- _ACTION ITEM_
Verbatim output required. Print the data in full.

- _Saved entries_
------------------------
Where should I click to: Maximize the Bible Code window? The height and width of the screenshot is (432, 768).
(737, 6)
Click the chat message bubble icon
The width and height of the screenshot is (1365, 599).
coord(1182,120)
------------------------
- _ANSWER_
Where should I click to: Maximize the Bible Code window? The height and width of the screenshot is (432, 768).
(737, 6)
Click the chat message bubble icon
The width and height of the screenshot is (1365, 599).
coord(1182,120)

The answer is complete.